Chosen Farms sold its first batch of kosher heritage turkeys last year. It was a modest 20 birds. This year, they tripled that to 60. There’s no marketing budget, no social media campaign. Orders came in online by word of mouth, passed between butchers, rabbis, chefs and families looking for something better than the standard frozen brick with a pop-up timer.
Not all of their orders are for November. Yadidya pried open a freezer and revealed rows of heritage geese. The traditional Ashkenazi “Hanukkah goose” was once a staple dish in Eastern Europe, especially for Jews who couldn’t afford beef. Its rendered fat, known as schmaltz, became the secret weapon for frying latkes.
“We’re one of the only places in the country raising and selling kosher geese,” Yadidya said. Goose requires specialized equipment to pluck, and at $30 a pound, it’s not exactly an impulse buy. But Greenberg said demand returns every winter, a culinary echo of an older Jewish kitchen.
Farm life, Jewish life
Living on a farm doesn’t mean leaving Jewish life behind. The Greenbergs chose Pemberton precisely because it keeps them connected. They’re 30 minutes from Cherry Hill and Lakewood, both home to large Orthodox communities and kosher restaurants. There’s a mikvah nearby, and a daily minyan within a 20-minute drive. “There are farmers who move two hours away from Jewish life and then struggle,” he said. “I didn’t want that life. We paid more to be close.”
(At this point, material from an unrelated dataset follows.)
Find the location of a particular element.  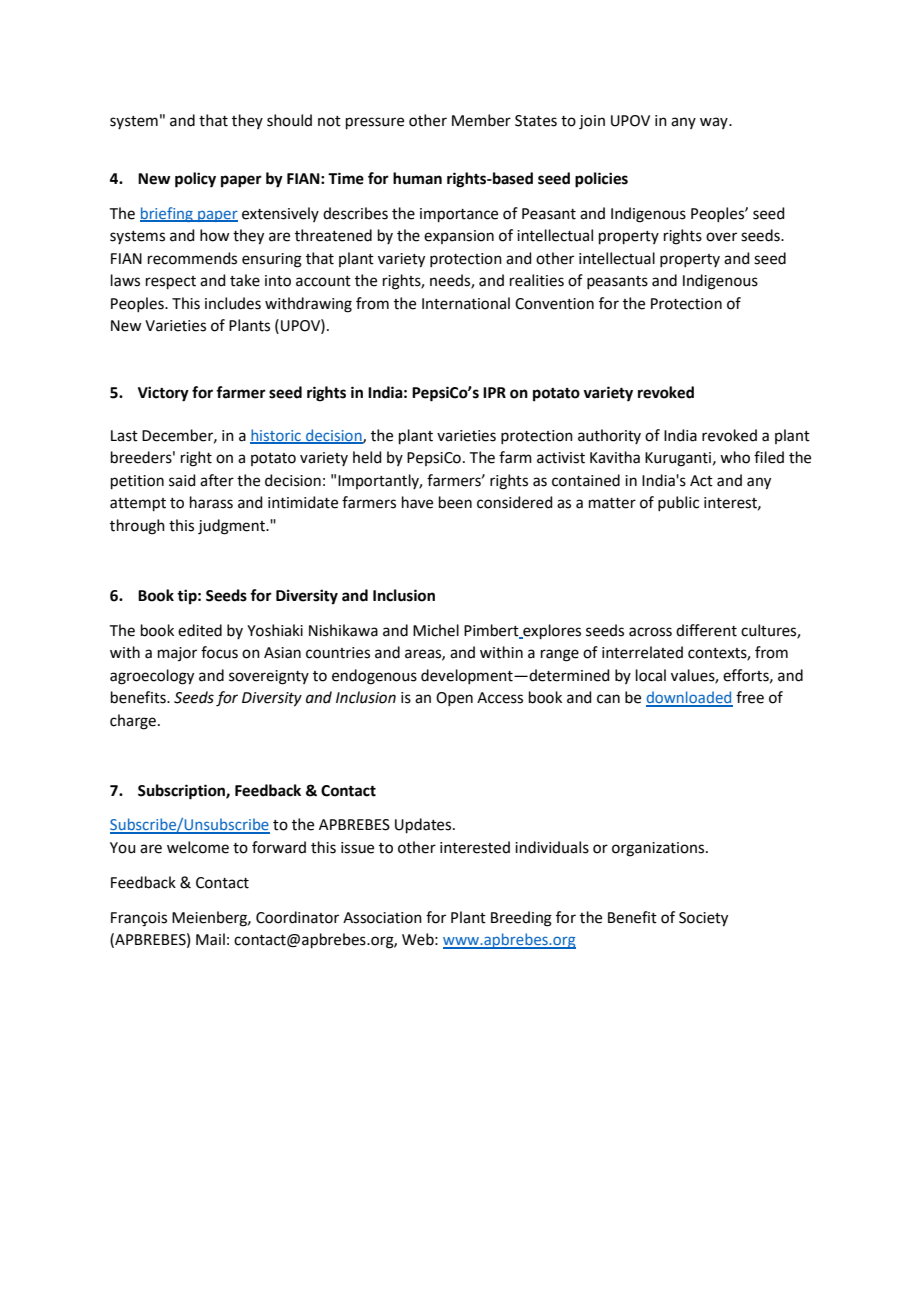

public is located at coordinates (678, 503).
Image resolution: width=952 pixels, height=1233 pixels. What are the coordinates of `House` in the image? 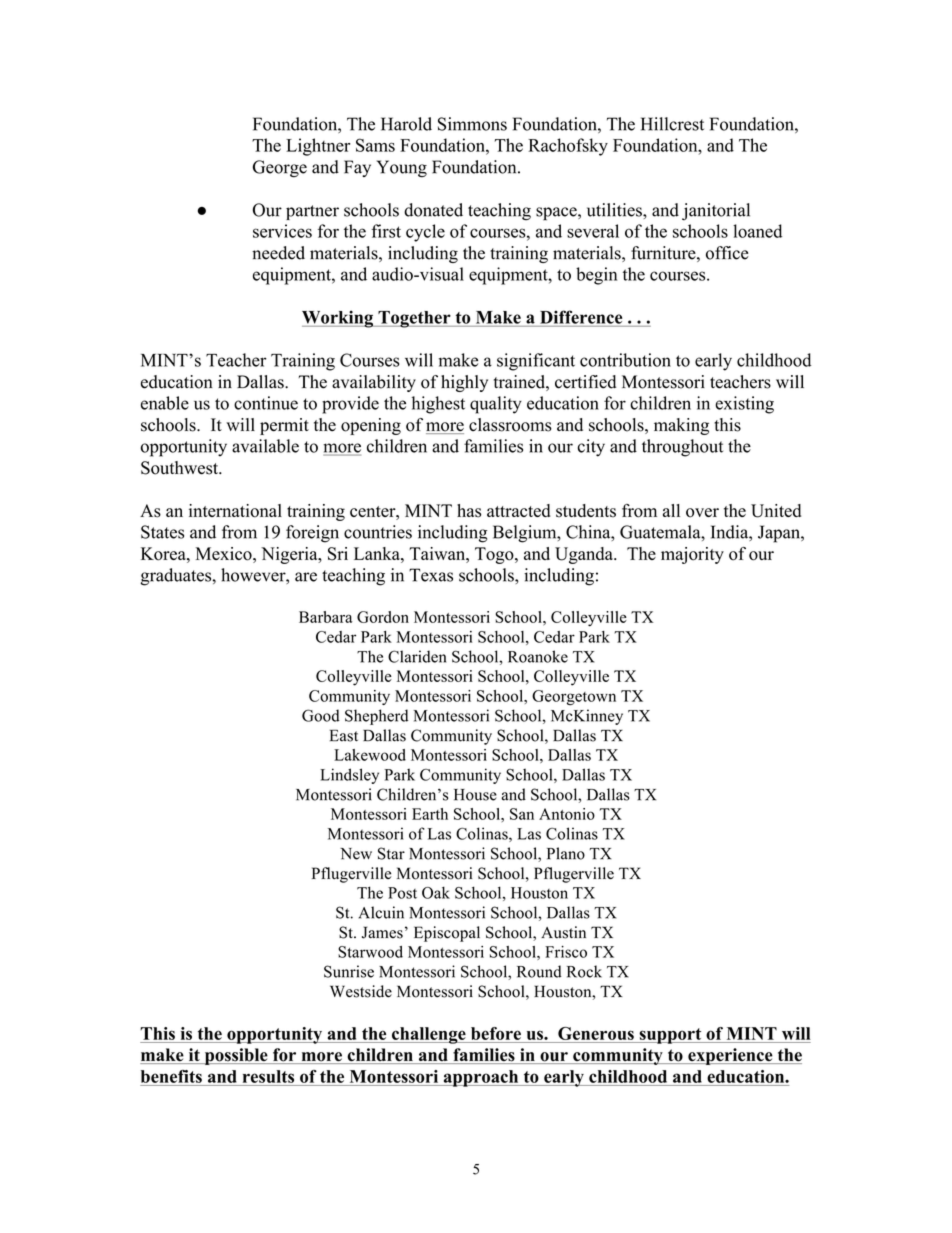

Friends drive in to spend Shabbat with them. In the summer, Jewish camping groups pitch tents by the trees. “We’re far enough to have space,” Yadidya said, “but close enough to still feel part of something.”
Chosen Farms isn’t an anomaly. It’s part of a small but growing movement of Jews choosing to make their living in agriculture. The Jewish Farmers Network, which began in 2017, now counts 1,800 farmers across 46 states. Some run educational farms for school trips, but others simply farm. No workshops. No signage. Just soil, livestock and spreadsheets.
“When Jewish people enter agriculture, it often feels like they’re departing from Judaism,” said Shani Mink, the group’s co-founder and executive director. “But we try to show that it can actually be a deeper encounter with it — because at its core, Judaism is agrarian.”

The Greenbergs’ farm still feels young — part vision, part construction site. They’re hoping to add heritage ducks next year, starting with the Silver Appleyard breed, which currently has no kosher supplier. A small curbside farm stand is in the works, where they could sell eggs, meat and Miriam’s sourdough bread.
The Greenbergs, as is their tradition, are hosting Thanksgiving on the farm with visiting family and friends. The turkeys will be their own, of course. Peanut Butter will make his rounds.
In a few days, ovens will preheat. Football games will hum in the background. Parade balloons will float past Macy’s like oversized guests. And somewhere between the gobbling and the grace after meals, one Jewish farm will find out whether a taste from the past still belongs to the future.